▶ _About this exercise_:
From the line containing "Recettes (783, 2513)" down to the last line of the records below, restate each line word for word and leave out the rest.

▶ _Supplied entries_:
Content starts

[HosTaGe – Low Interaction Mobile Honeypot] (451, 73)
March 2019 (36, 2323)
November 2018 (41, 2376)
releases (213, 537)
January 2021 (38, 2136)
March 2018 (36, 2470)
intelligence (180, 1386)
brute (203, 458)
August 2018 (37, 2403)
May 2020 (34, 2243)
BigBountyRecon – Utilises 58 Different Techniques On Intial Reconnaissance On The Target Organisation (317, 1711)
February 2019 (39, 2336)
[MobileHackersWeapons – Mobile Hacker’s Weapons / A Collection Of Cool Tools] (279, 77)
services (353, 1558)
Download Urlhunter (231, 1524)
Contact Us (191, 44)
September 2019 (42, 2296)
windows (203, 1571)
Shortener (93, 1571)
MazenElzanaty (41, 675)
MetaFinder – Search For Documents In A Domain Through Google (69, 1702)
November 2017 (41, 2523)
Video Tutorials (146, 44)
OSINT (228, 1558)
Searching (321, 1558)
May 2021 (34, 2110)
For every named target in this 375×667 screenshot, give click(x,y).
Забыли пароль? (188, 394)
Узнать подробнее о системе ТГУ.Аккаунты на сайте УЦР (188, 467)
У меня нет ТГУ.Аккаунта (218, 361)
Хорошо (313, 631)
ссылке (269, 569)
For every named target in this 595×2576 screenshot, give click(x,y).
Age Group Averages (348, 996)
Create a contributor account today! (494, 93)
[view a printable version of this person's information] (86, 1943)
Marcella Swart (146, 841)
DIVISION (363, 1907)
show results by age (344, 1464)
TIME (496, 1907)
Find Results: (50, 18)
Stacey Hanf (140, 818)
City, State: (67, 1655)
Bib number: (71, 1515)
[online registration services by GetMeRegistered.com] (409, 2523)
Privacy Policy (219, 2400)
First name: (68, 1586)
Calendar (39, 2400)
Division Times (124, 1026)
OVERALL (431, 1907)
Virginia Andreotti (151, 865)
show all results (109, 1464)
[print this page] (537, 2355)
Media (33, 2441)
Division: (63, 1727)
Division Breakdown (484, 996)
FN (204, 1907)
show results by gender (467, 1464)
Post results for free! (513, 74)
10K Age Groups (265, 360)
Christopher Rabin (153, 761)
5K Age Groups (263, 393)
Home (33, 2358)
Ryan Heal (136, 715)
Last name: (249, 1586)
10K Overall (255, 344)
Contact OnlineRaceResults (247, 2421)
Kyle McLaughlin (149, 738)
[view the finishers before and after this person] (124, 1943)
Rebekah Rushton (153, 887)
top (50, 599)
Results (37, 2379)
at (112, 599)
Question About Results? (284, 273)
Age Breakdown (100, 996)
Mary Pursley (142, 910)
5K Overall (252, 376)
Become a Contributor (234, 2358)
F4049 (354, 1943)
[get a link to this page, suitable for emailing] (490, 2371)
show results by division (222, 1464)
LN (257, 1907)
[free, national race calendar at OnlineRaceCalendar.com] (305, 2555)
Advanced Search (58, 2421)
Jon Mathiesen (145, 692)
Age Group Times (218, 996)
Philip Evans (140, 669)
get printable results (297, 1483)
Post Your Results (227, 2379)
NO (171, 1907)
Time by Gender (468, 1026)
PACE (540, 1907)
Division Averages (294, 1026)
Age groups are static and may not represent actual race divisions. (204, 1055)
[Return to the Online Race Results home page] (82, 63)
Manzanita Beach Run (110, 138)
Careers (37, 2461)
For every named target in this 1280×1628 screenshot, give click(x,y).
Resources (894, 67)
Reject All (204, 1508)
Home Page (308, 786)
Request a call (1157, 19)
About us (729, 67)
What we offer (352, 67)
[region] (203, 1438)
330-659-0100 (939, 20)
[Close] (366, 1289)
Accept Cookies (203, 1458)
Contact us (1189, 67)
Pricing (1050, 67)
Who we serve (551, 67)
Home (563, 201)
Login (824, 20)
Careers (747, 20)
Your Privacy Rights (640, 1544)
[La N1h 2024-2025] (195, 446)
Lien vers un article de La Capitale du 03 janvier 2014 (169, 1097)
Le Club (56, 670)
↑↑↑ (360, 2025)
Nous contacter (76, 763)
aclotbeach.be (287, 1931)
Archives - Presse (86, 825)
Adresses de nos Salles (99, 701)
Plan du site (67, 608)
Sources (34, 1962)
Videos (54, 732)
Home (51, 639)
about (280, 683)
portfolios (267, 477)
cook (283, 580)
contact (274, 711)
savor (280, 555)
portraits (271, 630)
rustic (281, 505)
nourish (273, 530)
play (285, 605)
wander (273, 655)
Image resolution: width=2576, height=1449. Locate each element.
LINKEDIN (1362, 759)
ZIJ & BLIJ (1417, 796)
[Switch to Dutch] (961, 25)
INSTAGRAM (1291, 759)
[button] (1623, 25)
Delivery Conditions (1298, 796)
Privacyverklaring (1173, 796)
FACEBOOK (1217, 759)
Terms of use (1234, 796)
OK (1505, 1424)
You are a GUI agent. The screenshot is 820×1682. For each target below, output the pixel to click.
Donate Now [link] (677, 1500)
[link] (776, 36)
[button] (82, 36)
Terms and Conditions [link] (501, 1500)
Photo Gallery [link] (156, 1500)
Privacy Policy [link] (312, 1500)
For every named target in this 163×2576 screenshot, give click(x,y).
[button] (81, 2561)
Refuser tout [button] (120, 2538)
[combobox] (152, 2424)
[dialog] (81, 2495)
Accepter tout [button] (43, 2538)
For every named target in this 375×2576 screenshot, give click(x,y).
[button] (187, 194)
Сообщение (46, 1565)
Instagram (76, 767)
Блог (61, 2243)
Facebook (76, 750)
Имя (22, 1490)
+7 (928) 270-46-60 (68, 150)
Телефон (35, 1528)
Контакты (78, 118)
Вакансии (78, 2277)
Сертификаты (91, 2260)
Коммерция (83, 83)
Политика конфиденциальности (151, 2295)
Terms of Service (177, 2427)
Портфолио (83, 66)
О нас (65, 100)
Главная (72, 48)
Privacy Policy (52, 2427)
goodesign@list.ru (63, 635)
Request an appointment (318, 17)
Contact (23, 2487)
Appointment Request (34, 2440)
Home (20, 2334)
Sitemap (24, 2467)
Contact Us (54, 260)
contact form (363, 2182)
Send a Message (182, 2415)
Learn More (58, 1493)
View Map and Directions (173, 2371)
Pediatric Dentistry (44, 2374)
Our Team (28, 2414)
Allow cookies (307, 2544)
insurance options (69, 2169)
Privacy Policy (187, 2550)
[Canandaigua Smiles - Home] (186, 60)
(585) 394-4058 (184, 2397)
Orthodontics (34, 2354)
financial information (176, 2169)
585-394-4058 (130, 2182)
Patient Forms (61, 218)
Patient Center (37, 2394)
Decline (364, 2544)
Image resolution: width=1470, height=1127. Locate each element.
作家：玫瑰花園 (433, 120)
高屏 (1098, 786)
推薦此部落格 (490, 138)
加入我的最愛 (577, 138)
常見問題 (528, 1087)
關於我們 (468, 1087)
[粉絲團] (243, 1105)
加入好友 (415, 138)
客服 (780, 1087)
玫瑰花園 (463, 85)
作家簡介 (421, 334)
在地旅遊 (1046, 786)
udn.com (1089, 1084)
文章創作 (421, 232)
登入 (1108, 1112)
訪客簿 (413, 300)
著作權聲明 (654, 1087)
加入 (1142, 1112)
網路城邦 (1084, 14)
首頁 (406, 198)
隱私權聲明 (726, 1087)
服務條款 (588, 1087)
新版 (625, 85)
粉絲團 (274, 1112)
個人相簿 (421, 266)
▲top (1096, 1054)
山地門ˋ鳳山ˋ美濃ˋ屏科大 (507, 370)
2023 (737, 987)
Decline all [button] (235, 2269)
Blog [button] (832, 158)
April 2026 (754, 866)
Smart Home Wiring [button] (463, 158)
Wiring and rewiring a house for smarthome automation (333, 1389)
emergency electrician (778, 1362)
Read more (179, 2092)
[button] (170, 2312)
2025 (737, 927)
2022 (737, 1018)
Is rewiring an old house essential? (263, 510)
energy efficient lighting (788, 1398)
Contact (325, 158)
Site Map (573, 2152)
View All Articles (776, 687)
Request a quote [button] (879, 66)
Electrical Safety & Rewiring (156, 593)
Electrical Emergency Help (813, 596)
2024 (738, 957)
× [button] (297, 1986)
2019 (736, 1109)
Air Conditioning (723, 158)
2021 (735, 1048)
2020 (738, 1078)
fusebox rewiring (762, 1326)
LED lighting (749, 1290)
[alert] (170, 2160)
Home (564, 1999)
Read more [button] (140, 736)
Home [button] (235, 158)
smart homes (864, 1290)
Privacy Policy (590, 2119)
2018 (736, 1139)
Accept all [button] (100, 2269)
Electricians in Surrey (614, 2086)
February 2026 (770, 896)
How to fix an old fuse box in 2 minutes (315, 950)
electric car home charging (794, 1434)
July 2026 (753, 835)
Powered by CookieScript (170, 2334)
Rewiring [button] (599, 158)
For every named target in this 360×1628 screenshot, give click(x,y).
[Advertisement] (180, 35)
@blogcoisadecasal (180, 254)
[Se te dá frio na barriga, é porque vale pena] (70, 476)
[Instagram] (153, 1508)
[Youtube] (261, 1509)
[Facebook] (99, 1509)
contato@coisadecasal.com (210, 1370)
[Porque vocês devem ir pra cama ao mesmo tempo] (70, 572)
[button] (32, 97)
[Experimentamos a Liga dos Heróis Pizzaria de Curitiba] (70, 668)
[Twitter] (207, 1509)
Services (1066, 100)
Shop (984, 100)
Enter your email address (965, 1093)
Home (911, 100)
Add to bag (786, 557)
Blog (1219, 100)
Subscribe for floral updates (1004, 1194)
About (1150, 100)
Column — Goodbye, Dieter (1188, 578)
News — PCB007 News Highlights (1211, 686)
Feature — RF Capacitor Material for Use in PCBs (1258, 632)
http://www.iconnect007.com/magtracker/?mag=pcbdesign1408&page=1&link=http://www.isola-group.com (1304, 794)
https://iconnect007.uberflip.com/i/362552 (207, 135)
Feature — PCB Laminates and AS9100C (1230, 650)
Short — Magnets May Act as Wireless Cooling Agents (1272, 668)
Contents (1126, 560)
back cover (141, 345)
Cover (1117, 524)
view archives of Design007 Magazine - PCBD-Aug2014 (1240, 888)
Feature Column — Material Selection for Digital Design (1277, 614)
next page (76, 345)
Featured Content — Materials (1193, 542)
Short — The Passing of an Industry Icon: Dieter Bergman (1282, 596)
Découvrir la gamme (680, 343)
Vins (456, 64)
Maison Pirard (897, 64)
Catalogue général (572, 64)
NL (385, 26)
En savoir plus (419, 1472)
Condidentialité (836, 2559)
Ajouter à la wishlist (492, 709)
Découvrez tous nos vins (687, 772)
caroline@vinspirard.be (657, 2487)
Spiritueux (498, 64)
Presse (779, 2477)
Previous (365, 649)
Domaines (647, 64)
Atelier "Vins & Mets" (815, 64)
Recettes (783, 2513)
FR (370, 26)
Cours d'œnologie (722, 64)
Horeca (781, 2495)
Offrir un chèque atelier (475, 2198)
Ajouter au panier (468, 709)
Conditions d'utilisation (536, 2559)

Content ends

▶ _Your solution_:
Recettes (783, 2513)
FR (370, 26)
Cours d'œnologie (722, 64)
Horeca (781, 2495)
Offrir un chèque atelier (475, 2198)
Ajouter au panier (468, 709)
Conditions d'utilisation (536, 2559)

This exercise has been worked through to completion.